Looking at the UK’s national media today, one could be forgiven for thinking that there wasn’t much for the government to be worrying about besides Web 2.0.
The Guardian reports on draft plans from education watchdog Ofsted recommending that primary school children be taught the ins and outs of websites such as Twitter and Wikipedia.
A new proposed curriculum would ensure that children would “leave primary school familiar with blogging, podcasts, Wikipedia and Twitter as sources of information and forms of communication.”
Meanwhile, the BBC reports that Facebook is to become the new front in the War On Terror. The Home Office has reportedly indicated that it may seek to extend its powers of communications interception to include social networks.
“The communications revolution has been rapid in this country and the way in which we collect communications data needs to change, so that law enforcement agencies can maintain their ability to tackle terrorism and gather evidence," said a Home Office spokesperson.
What is really going on here?
Certainly, social networks, wikis, blogs and other Web 2.0 phenomena are driving genuine change in the way our society interacts, collaborates, and perhaps most importantly, makes decisions, especially here in the UK.
That being the case, of course both educational and security policy should accommodate them.
But that does not justify the unthinking elevation of anything related to social-media to the top of the public agenda.
Some evidence of the near-rabid enthusiasm for Web 2.0 currently gripping public life landed in my inbox in the form of a press release announcing, disapprovingly, that ‘4 out of 5 top UK technology firms don't embrace Twitter’.
Although it has been around for three years, Twitter only really reached the critical mass of adoption to become a bona fide phenomenon in the UK towards the end of 2008. It appears that the time between the point when a social media service enters mainstream consciousness and when commentators begin to chastise the ‘laggards’ is now a matter of weeks.
“Twitter has been successfully used as a network building tool by businesses such as Mozilla and Sun Microsystems, so there is a template that British businesses can apply to make it work for them,” a spokesperson for the company behind the release said in a statement. Readers will note that one of those organisations does not make any money, while the other simply loses it with eye-watering ease.
There is every chance that Twitter, or some other microblogging service, could become a crucial medium for all public and private sector organisations. Justifiably, it has been described as a ‘social nervous system’, and has quickly become the place where new travels fastest.

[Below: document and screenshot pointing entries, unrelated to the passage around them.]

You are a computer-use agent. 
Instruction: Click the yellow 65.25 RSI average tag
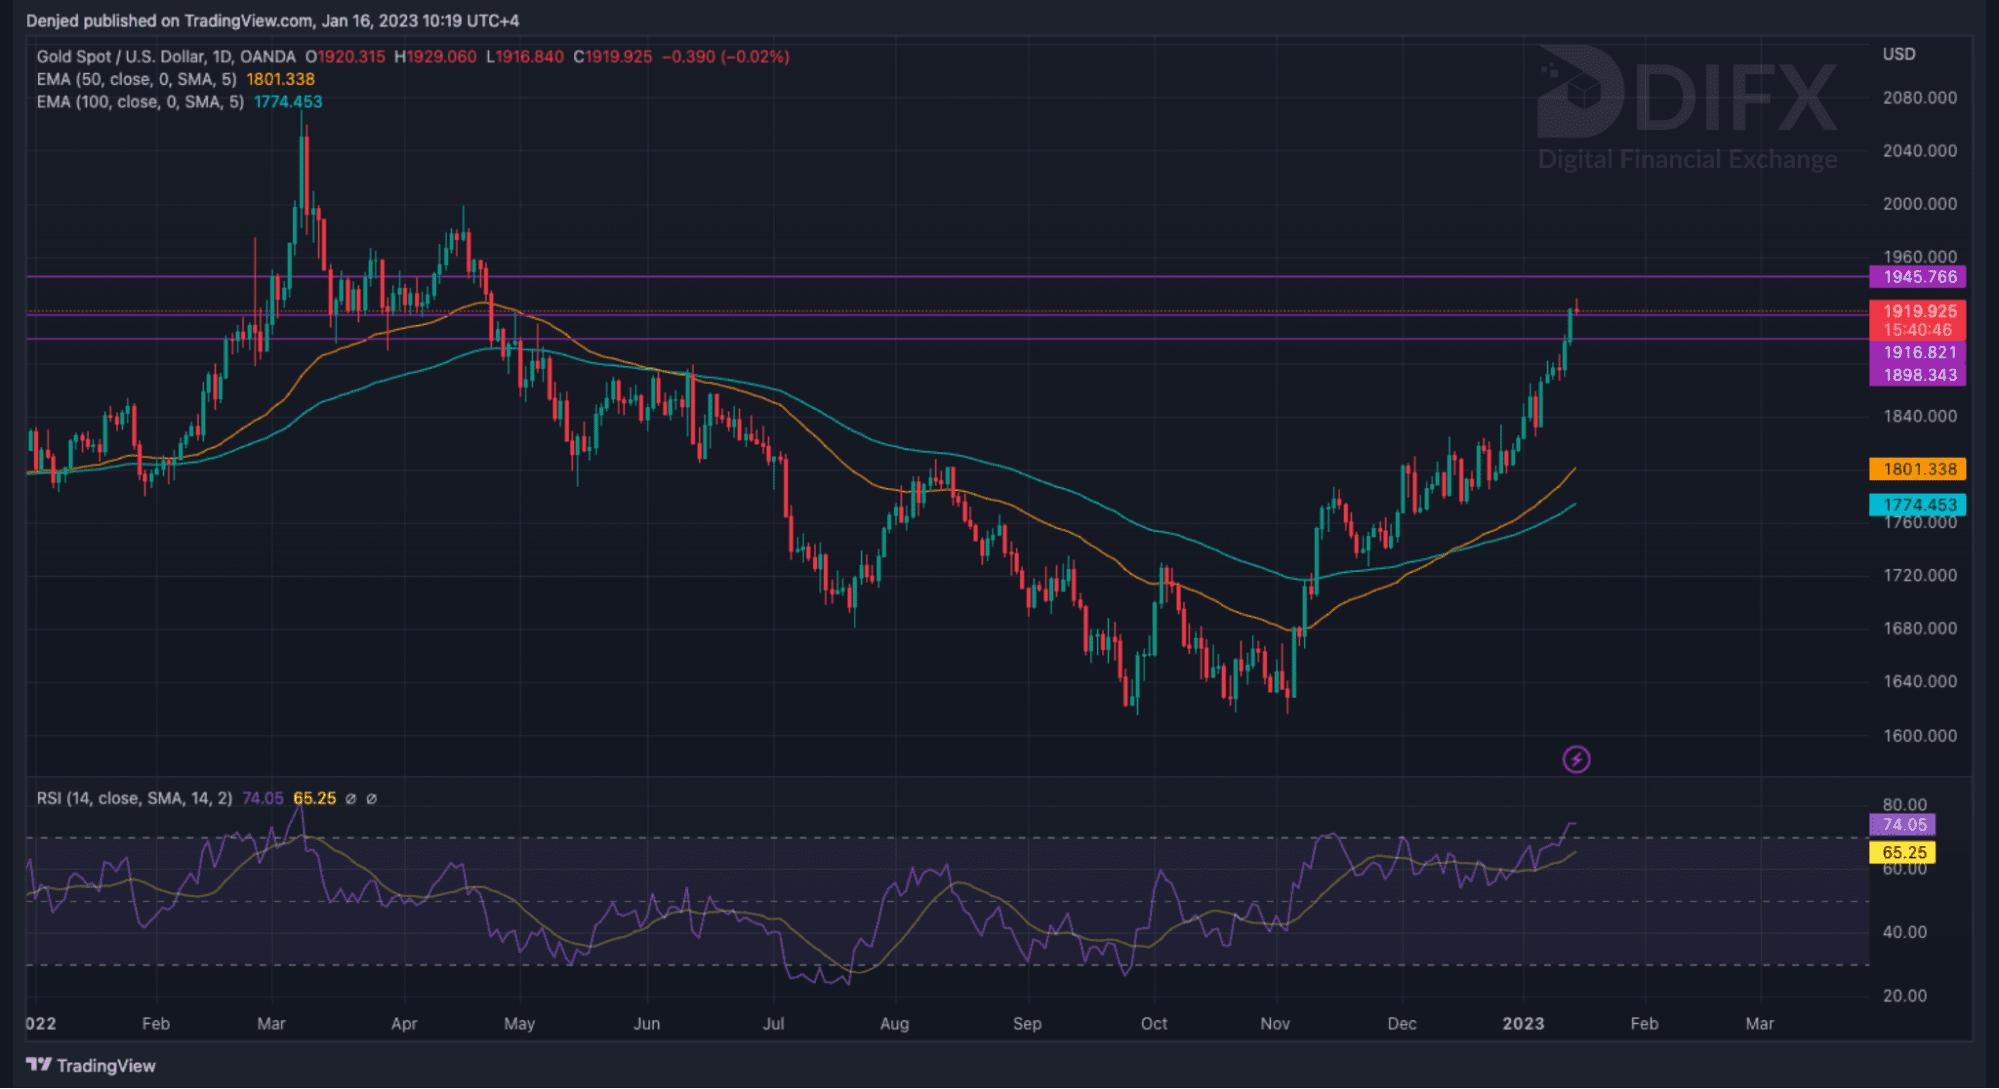(1903, 853)
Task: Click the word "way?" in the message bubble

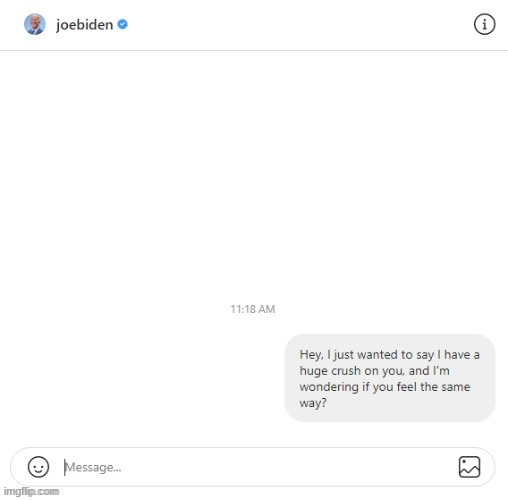Action: pyautogui.click(x=313, y=403)
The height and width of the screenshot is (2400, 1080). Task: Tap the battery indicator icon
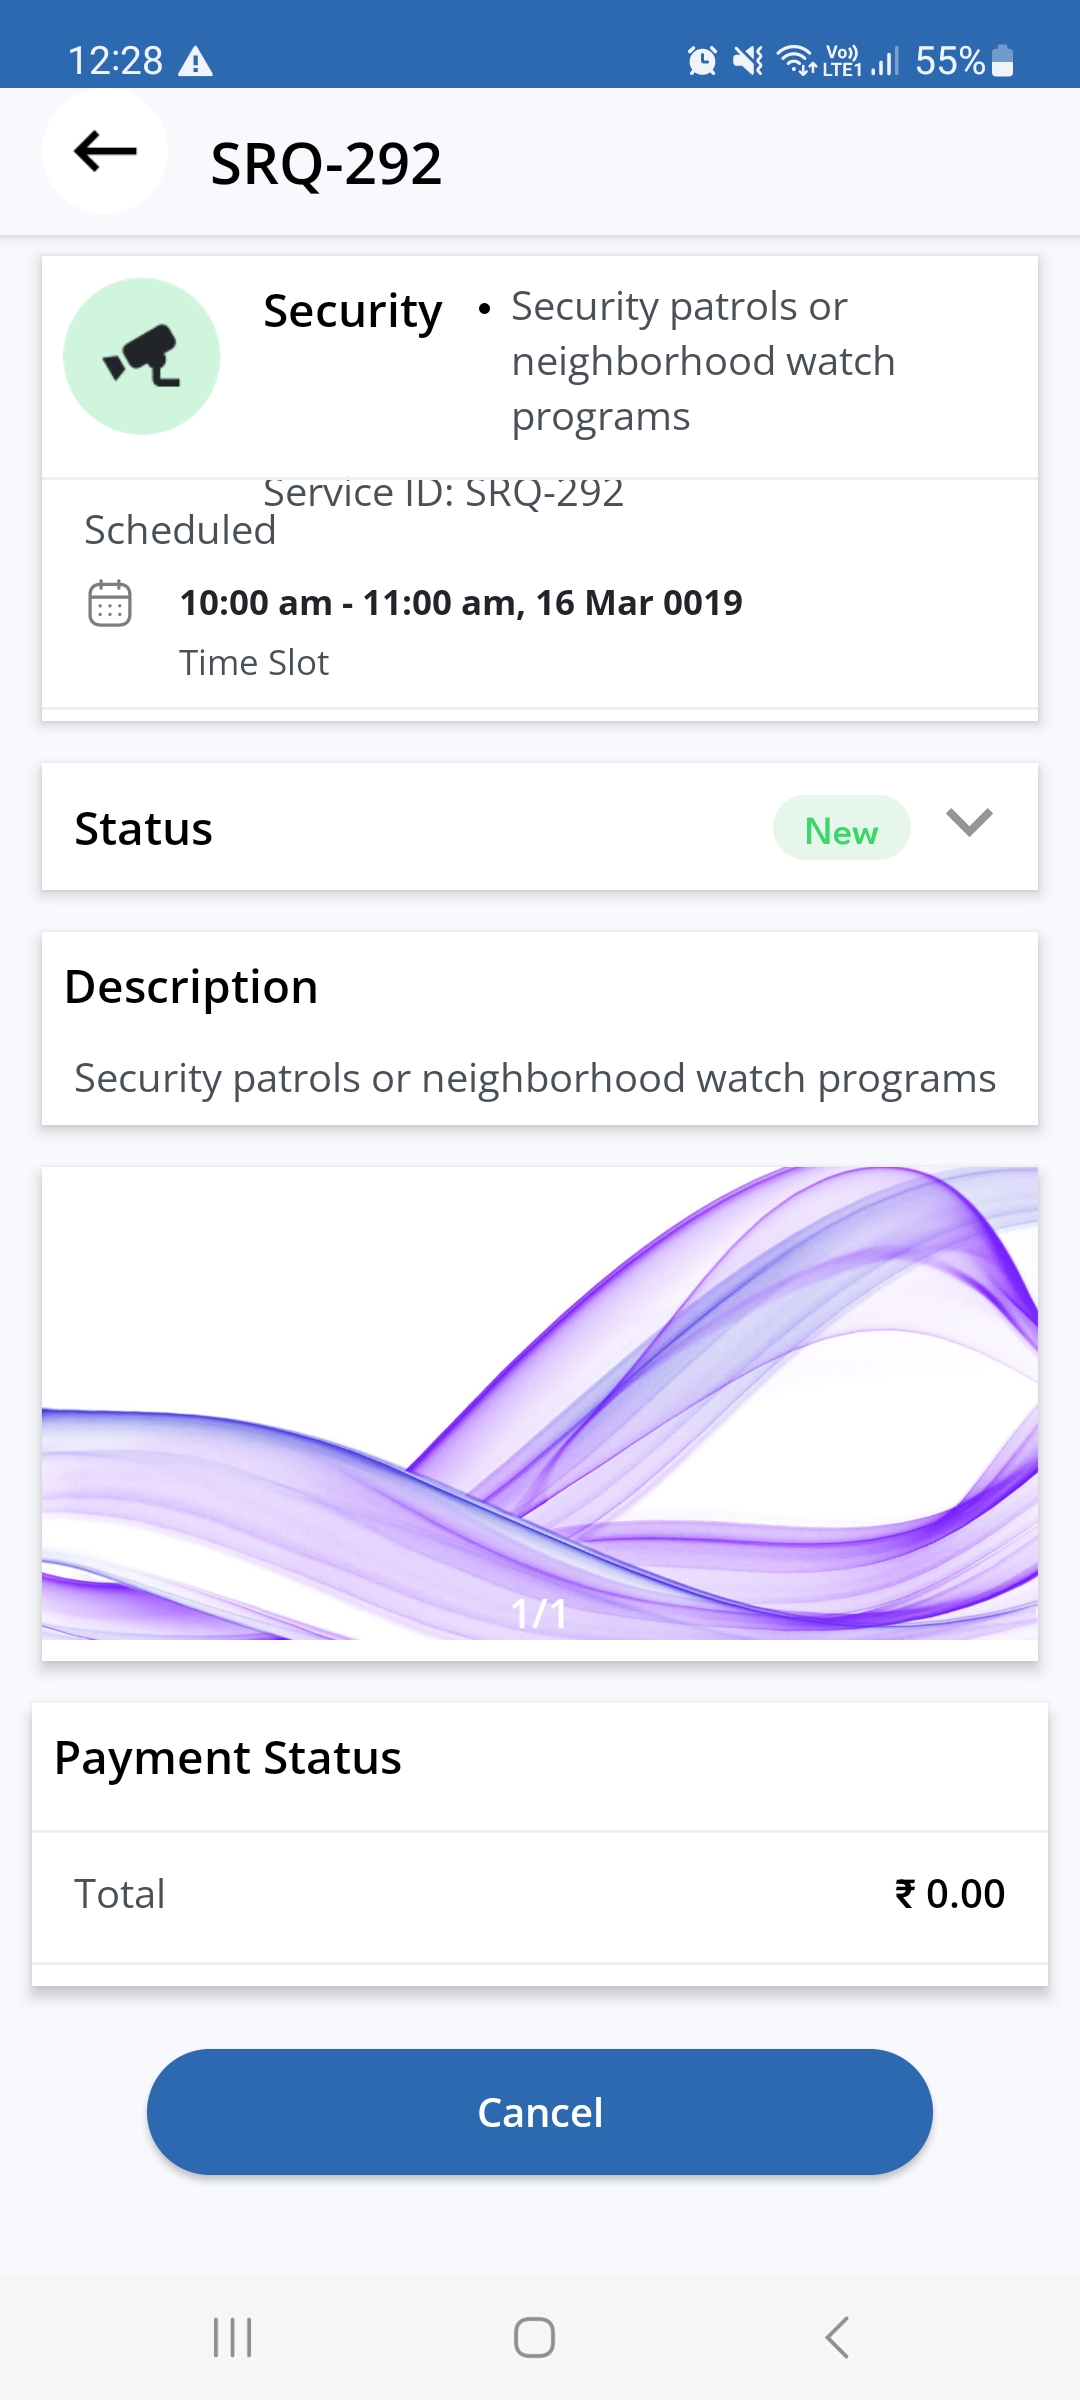pyautogui.click(x=1002, y=61)
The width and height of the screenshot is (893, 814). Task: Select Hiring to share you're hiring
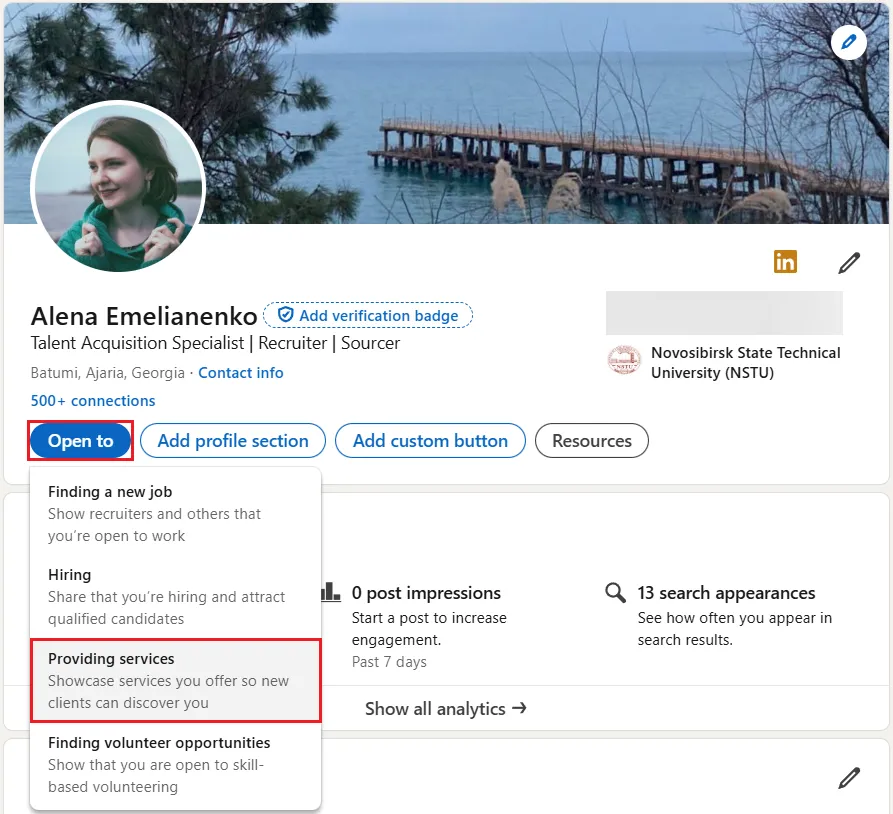[69, 574]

But the attitude that any and all businesses must adopt as soon as possible is an unthinking position that is as likely to stifle the potential benefits of social media as it is to promote them. Like any other technology, companies must think about what they can get out of it, how it effects their business, and how exactly they can get it to work for them.
(For the record, Information Age is on Twitter. For a publisher, it's a no brainer)
There is another factor that may be driving this social media frenzy, which, quite remarkably, appears to have only intensified since the credit crunch. And that is the fact that media of all varieties appear to be willing give it infinite air time.
Any organisation seeking a little coverage need only give their ideas or services a Web 2.0 spin, and hey presto, national exposure awaits. Because with all else turning gloomy, social media is just the sort of frivolity we need.